Task prompt
From the ear-cleaning safety tips below, list every type of medical professional that is mentioned.

ALTUS SAFETY TIPS:
Better Ways to Clean Children's Ears
We’ve All Heard About the Dangers of Cotton Swabs. What are Better Ways to Clean Children’s Ears?
Over the years there has been a lot of debate centered around what are better ways to clean children’s ears. In honor of Emergency Medical Services for Children Day 2017 (EMSC), we think it is vital to shed light on this subject. Despite the amount of information available these days, most parents still do not know that a human’s ear canal is designed to be self-cleaning.
The ear canal is lined by skin that slowly moves out of the canal pushing the wax out towards the pinna or outer ear where it will become dry and flaky and eventually fall out on its own.
Having self-cleaning ear canals is great, but as every parent knows, children have an uncanny ability to get dirt and small objects into tiny orifices, so, these must be checked and cleaned regularly. If when inspecting your child, you find that they have inserted a foreign object into their ear canal, it is crucial that you do not attempt to remove it on your own, as you may cause serious damage to your child, instead head out to the nearest Altus Emergency Center to have one of our expert ER doctors and nurses safely remove the object. Below we list five better ways to clean children’s ears.
There Are Better Ways to Clean Children's Ears
Time to Move Away from the Cotton Swab Tradition and say, “Hello” to Altus Safety Tips!
Pediatricians have been warning parents about the hazards of using cotton swabs to clean a child’s ear for some time now, which prompts the question of which are the best ways to clean children’s ears on a routine basis. We want to keep them safe!

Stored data

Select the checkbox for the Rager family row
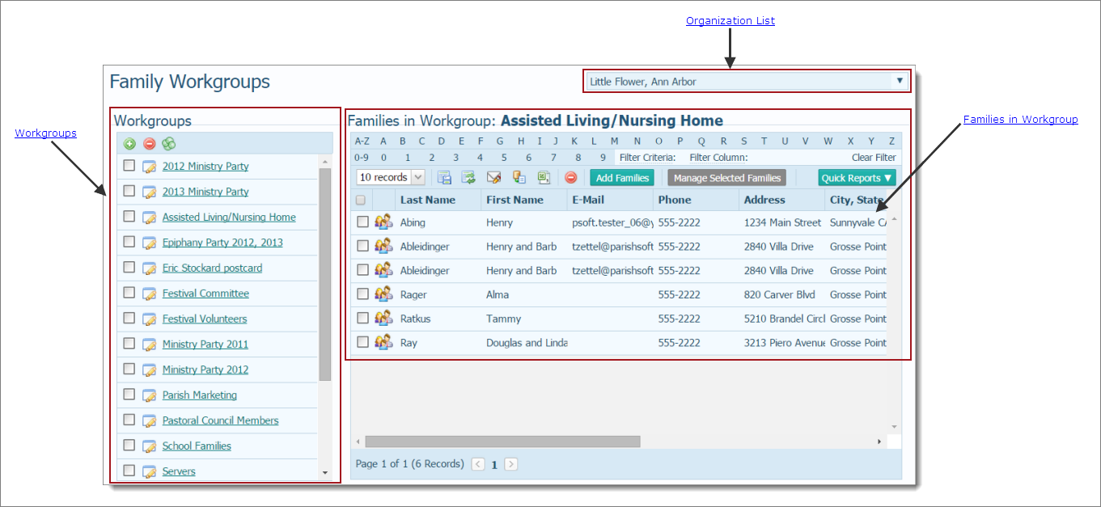The height and width of the screenshot is (507, 1101). click(x=362, y=294)
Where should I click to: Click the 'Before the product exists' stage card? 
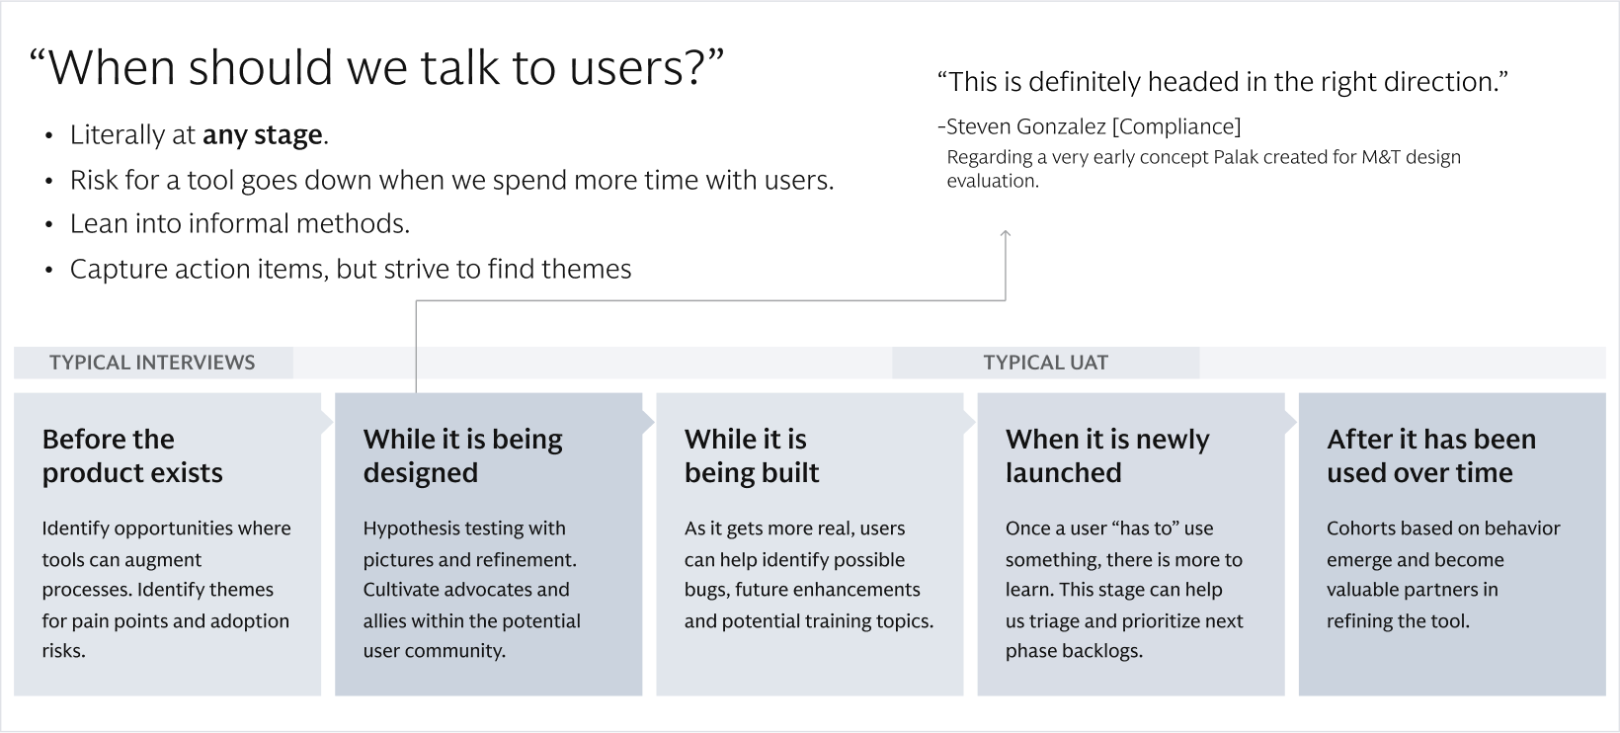167,544
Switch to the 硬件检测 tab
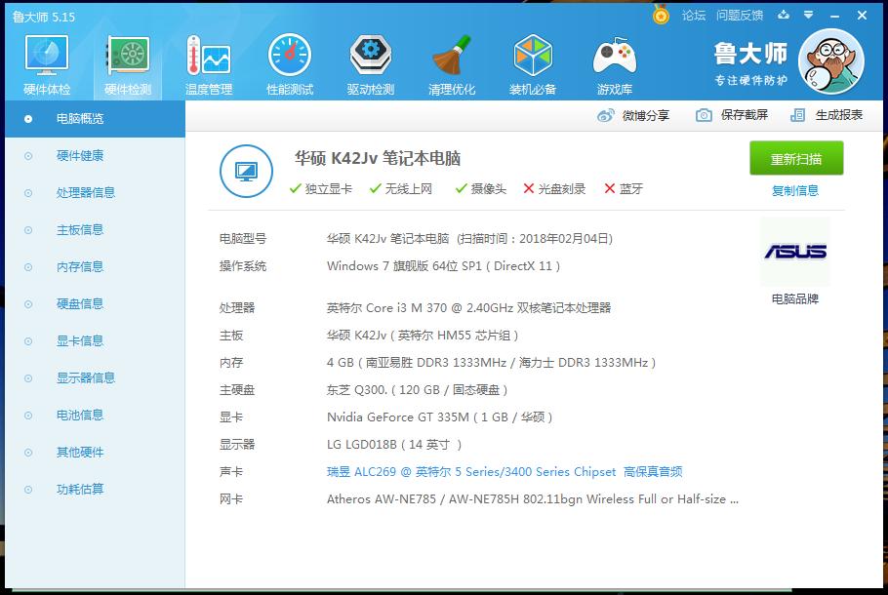This screenshot has height=595, width=888. [x=127, y=62]
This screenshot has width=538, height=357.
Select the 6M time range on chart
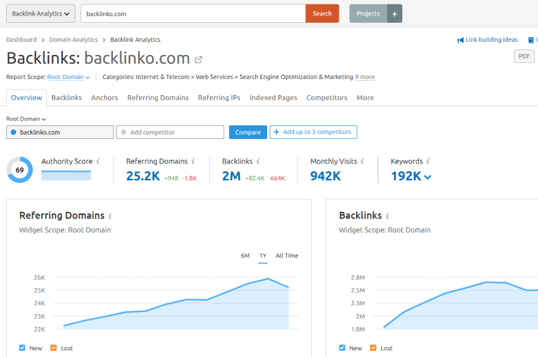[x=245, y=256]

Written answer
ER doctors, nurses, pediatricians